═══ Data in this exercise ═══
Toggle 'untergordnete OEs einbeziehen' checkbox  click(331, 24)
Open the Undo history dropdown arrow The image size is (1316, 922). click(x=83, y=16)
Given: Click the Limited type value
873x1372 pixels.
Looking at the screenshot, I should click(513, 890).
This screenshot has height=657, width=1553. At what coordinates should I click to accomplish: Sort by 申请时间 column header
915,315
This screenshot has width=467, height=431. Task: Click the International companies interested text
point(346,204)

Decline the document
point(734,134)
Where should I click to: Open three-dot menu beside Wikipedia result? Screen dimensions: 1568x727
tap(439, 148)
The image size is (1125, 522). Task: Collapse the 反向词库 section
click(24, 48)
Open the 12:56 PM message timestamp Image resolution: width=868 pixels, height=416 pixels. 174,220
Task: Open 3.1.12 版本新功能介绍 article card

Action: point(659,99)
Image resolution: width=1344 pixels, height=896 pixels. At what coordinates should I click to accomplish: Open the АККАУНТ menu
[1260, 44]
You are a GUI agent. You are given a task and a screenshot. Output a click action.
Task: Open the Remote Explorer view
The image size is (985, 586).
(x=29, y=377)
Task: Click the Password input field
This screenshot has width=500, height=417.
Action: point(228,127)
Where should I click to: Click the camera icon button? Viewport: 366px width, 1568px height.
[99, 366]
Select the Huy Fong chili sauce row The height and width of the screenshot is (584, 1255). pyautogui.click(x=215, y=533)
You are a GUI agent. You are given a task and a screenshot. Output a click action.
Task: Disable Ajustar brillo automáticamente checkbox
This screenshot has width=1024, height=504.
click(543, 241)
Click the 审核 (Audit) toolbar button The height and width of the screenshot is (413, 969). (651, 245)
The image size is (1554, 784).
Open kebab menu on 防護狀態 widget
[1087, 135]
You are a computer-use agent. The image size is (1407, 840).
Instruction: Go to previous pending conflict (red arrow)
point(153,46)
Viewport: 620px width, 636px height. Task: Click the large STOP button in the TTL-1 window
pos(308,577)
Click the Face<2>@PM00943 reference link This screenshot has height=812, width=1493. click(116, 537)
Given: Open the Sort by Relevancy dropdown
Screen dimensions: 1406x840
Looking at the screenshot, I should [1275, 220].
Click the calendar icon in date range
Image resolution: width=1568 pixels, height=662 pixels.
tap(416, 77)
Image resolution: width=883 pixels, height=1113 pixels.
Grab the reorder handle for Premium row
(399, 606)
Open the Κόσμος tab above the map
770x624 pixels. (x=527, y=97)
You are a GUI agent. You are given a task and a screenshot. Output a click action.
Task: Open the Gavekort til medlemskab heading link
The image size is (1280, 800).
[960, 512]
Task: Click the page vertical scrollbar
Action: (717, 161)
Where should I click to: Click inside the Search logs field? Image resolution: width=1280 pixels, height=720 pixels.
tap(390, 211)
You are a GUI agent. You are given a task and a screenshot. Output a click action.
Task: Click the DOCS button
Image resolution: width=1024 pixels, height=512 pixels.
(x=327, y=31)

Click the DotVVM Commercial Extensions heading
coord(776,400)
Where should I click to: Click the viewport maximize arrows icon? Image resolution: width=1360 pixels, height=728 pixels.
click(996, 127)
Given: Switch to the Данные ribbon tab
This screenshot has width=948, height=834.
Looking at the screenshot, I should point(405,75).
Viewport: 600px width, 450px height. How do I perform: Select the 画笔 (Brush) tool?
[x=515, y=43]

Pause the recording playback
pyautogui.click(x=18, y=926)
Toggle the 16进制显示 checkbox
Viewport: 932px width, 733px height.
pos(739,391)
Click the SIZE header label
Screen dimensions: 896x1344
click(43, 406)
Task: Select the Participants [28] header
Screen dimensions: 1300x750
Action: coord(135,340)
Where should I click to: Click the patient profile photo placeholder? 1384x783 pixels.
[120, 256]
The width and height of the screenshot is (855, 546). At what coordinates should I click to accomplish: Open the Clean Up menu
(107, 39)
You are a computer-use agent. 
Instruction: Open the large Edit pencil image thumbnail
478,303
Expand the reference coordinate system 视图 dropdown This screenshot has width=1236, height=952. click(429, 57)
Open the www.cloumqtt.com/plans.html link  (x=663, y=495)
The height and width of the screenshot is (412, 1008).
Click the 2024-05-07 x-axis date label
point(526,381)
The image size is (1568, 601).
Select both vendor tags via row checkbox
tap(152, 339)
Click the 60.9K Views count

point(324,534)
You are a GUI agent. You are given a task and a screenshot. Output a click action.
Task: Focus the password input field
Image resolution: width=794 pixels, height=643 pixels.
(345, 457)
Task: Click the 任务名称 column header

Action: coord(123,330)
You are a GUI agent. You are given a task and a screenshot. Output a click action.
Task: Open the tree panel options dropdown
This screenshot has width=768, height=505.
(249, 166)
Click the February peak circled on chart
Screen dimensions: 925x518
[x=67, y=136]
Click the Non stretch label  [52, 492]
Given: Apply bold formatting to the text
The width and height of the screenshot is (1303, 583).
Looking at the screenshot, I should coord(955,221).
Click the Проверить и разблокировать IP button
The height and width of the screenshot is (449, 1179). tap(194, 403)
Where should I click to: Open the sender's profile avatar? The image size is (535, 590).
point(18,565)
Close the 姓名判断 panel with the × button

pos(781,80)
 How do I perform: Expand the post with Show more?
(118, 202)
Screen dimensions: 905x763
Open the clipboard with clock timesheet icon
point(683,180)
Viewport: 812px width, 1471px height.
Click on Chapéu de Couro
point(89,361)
═══
No line should appear in the answer except those from the one containing "Click the Non" through the last line of the listing, each retyped exactly.

**Solved problem:**
Click the Non stretch label  [52, 492]
Given: Apply bold formatting to the text
The width and height of the screenshot is (1303, 583).
Looking at the screenshot, I should coord(955,221).
Click the Проверить и разблокировать IP button
The height and width of the screenshot is (449, 1179). tap(194, 403)
Where should I click to: Open the sender's profile avatar? The image size is (535, 590).
point(18,565)
Close the 姓名判断 panel with the × button

pos(781,80)
 How do I perform: Expand the post with Show more?
(118, 202)
Screen dimensions: 905x763
Open the clipboard with clock timesheet icon
point(683,180)
Viewport: 812px width, 1471px height.
Click on Chapéu de Couro
point(89,361)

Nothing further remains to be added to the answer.